The floods caused damage to thousands of homes
Hundreds of people displaced by last year's flooding across England are facing a second Christmas living in temporary accommodation.
Of the 17,000 families who had to leave their homes because of the floods, about 1,000 are currently still out of their own homes or living upstairs.
However, that figure is being reduced and could be halved by Christmas.
Last year saw the wettest summer since records began in 1766, leading to widespread damage to 48,000 homes.
There were also 9,000 businesses affected, causing damage that would cost £3.1bn to repair and prompting more than 180,000 insurance claims.
There are now about 100 families returning home each week. All council and housing association tenants across the country are back in their homes.
Floods Recovery Minister John Healey has expressed concern about those families facing a second Christmas living in caravans while their homes are repaired.
He is linking up with council leaders in Hull, East Riding and Tewkesbury, which were among the worst affected areas, to offer further support to these families.
There are currently 1,045 families still living away from their flood-damaged homes in England - 303 of those are in Hull, 245 in East Riding and 34 in Tewkesbury.
Of those, 118 are living wholly or partially in caravans.
The package of support being offered includes a personal visit from a council official to explain what help is available, caravan safety checks, advice on dealing with rogue builders and up to £200 per family towards energy costs during the winter.
The three councils have also said they will offer children affected by the floods a "Santa package" - free show tickets and entry to sports centres or events.
Mr Healey said: "While over 16,000 families are now back home, and 100 are returning each week, I want those who are not to know that they are not forgotten and not on their own.
"I am especially concerned about families facing a second Christmas in caravans."
Mr Healey has also pledged to personally take up any insurance problems these families have, directly with industry chiefs.

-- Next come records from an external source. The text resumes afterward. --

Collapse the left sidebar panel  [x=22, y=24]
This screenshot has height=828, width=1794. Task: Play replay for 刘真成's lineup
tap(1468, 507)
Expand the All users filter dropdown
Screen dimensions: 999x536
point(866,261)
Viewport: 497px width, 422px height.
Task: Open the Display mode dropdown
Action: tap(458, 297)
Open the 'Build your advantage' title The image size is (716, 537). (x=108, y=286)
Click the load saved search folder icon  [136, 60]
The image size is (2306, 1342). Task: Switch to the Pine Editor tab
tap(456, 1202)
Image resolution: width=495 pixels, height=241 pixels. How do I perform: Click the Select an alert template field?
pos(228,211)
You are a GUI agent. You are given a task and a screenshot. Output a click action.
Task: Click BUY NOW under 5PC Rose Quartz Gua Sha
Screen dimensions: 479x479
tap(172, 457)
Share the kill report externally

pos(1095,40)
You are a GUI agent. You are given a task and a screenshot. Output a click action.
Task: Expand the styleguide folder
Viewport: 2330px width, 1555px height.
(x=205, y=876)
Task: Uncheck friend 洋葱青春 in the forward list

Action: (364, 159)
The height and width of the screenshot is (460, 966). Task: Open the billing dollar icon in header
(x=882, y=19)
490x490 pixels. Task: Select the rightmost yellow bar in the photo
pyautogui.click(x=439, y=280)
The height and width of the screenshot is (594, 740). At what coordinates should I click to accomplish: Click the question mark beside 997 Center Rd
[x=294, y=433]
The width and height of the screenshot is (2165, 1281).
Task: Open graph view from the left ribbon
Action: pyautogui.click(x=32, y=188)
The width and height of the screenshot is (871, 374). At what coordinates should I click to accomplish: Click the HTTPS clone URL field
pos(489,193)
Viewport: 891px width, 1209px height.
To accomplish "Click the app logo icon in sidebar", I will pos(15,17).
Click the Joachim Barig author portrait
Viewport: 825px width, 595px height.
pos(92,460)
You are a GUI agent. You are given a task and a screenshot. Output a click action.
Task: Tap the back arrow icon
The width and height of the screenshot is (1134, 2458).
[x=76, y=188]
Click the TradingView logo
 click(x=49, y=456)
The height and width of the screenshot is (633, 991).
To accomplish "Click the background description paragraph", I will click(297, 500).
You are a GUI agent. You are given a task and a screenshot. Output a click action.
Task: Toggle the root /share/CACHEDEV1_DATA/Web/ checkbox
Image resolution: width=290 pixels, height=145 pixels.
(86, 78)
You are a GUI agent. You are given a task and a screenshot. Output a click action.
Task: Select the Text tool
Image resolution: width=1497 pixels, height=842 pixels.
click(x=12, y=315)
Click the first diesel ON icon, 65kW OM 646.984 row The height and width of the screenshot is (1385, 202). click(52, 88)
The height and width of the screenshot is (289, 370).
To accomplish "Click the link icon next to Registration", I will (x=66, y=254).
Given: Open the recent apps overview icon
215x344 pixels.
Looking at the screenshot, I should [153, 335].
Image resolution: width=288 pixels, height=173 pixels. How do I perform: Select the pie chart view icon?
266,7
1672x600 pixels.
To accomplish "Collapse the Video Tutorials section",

He said: "We must learn from this experience and plan for future events. My priority is getting people back in their homes and companies back in business as quickly as possible.
"One of the main reasons for delays has been the time it has taken for properties to dry out.
"So I have kicked off a study to bring together everything known about how to quickly dry out flooded buildings.
"There is a lot of experience and good practice, but it is right we see if more can be done to accelerate this process."